* Page:
The British are often blamed for sawing the seed of discord during their fifty years of colonial rule [1898 to 1955]. But the Sudanese have had almost as many years of independence in which to root out the Britannic weed and nurture a Sudannic crop.

You must have heard Khartoums argument that there is no religious or racial discrimination, much less persecution, because there are non-Muslims and black Africans holding senior positions in government. The truth is that Southerners historically receive token public offices devoid of content and without effect on the destiny of society in general. Dr. Lam Akol, Beshirs Minister of Transport recently found his
mouth and asked why certain ministries go to southerners while 0thers are beyond their reach. Akol’s portfolio does not include road transport and aviation.

The emergence of armed resistance in the north has lent greater weight to the notion that Sudanese of different races, religions, ethnicity and region, are waging the war against a regime composed of Sudanese from equally diverse backgrounds. These two schools lead to the conclusion that the Sudan in entangled in an ideological conflict between those in favor of a repressive Islamic system of governance and another group that prefers a secular democracy. The national Democratic Alliance (NDA)is the nearest political formation of national character. It is the acid
test of whether northerners and southerners can work as equals in the interest of the country.

* Listed records:
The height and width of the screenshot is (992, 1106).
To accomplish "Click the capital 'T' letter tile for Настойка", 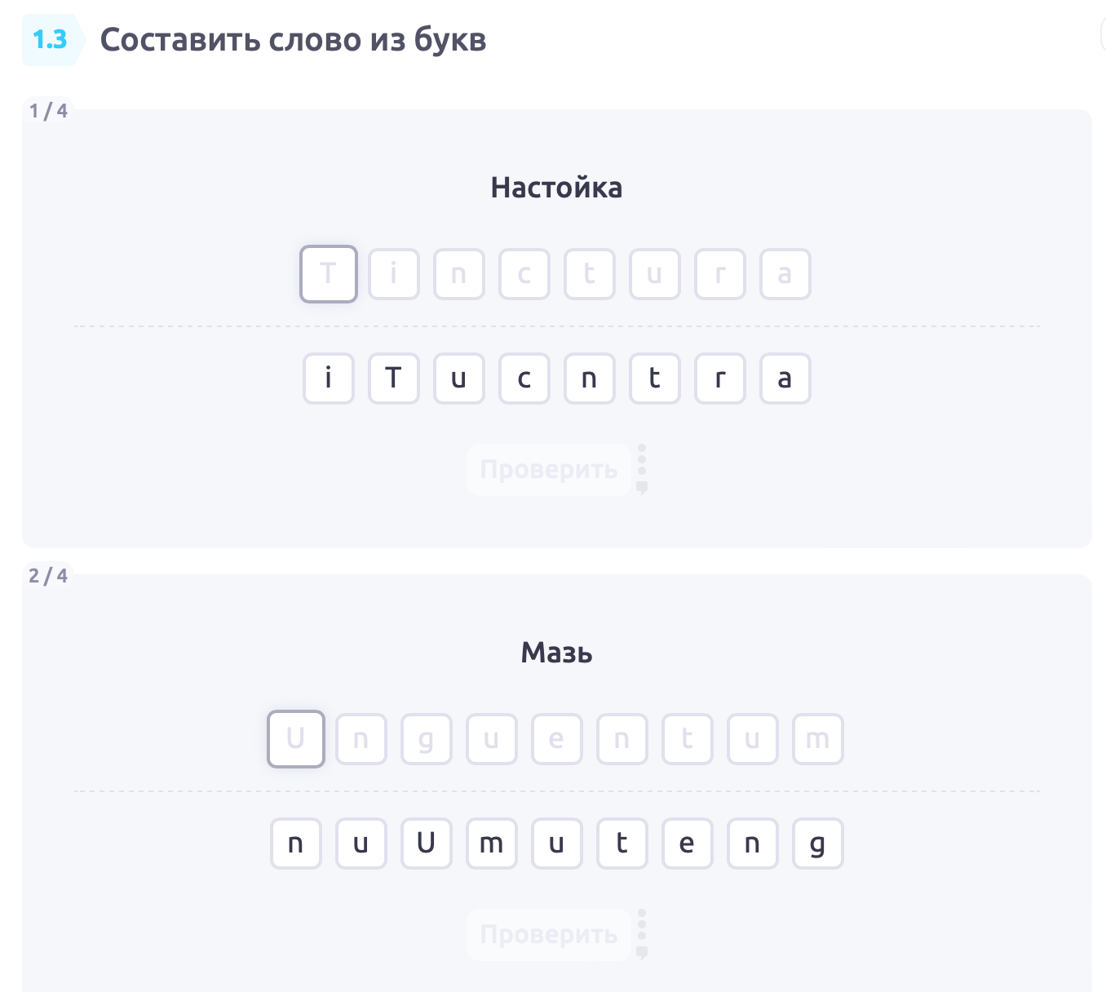I will (x=394, y=379).
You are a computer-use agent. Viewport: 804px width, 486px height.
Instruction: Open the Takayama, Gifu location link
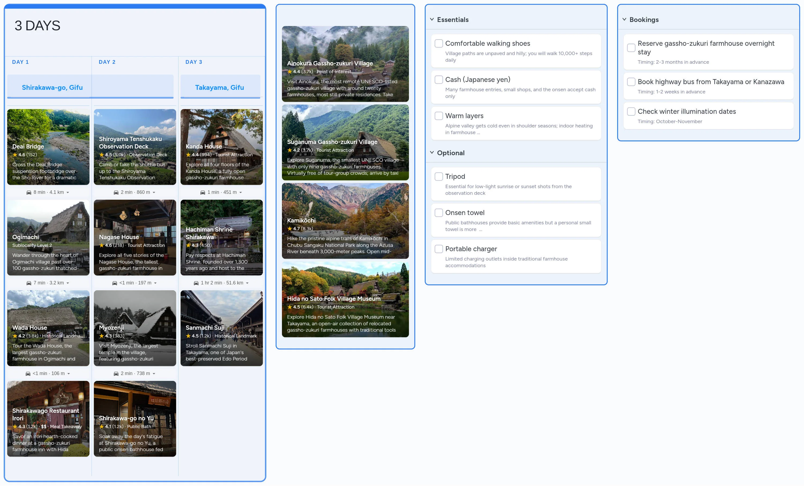[x=219, y=87]
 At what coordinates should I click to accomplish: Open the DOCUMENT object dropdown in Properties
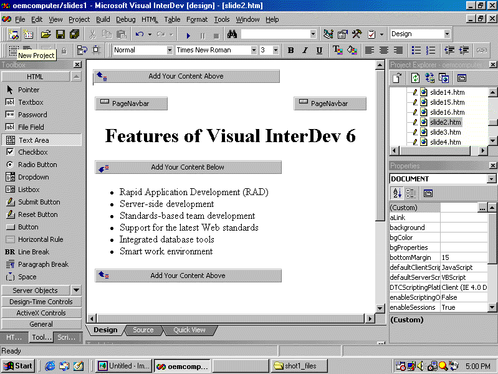491,179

* Short exercise 1:
Answer from the passage on Sudan:
(a) How many years of British colonial rule does it mention?
(b) Which ministerial post does Dr. Lam Akol hold?
(c) What political formation does it call the nearest one of national character?
* Short exercise 2: Please carry on the passage on Sudan, starting after its last sentence.
The records are not needed here.

* Written response 1:
(a) Fifty years, from 1898 to 1955.
(b) Minister of Transport.
(c) The National Democratic Alliance (NDA).

* Written response 2:
These fine treatises of the Sudanese crisis effectively hide the core of the problem and frustrate the search for peace. We cannot determine the solution to a problem whose cause we cannot accurately identify. This mass of mess must have a nucleus. There has to be an epicenter for the Sudanese volcano.

The Sudan Peoples Liberation Movement, which I am honored to represent, has pleaded for the conversion of Sudans diversity into an elephantine strength, by crafting one democratic multi-racial state out of that one million square miles of land mass, equivalent to the United States east of the Mississippi river. Intuitively, there can be no antithesis to such a proposition. But that has not resolved the question of whether such an ideal is feasible. A young Sudanese-American scientist is of the view that the SPLM notion of a new Sudan based on equality would be possible if the proposition originated from the north. According to him, charity cannot emanate from the poor. Benevolence cannot originate from the weak. The villain cannot exercise forgiveness. For the one-just-united Sudan to be realized, the initiative must originate, not from the oppressed African, non-Muslim South; but from the ruling elite of the North. The South African case is a relevant example. In the Sudanese experience, the 1972 agreement was possible thanks to then-president Numeiris temporary charity and benevolence. The south was able to forgive. The betrayal of their trust led the South to launch the current struggle in 1983.

In the numerous peace conferences between the SPLM and the
northern-dominated governments of Sudan, three key disagreements stand out prominently.

Identity
While both sides agree that the country is multi-ethnic and
multi-cultural, The government insists, to this day, that the Islamic/Arab dimension of the country must have a definitive status in the state and accommodation has to be found for the others in the interim period until total assimilation is achieved.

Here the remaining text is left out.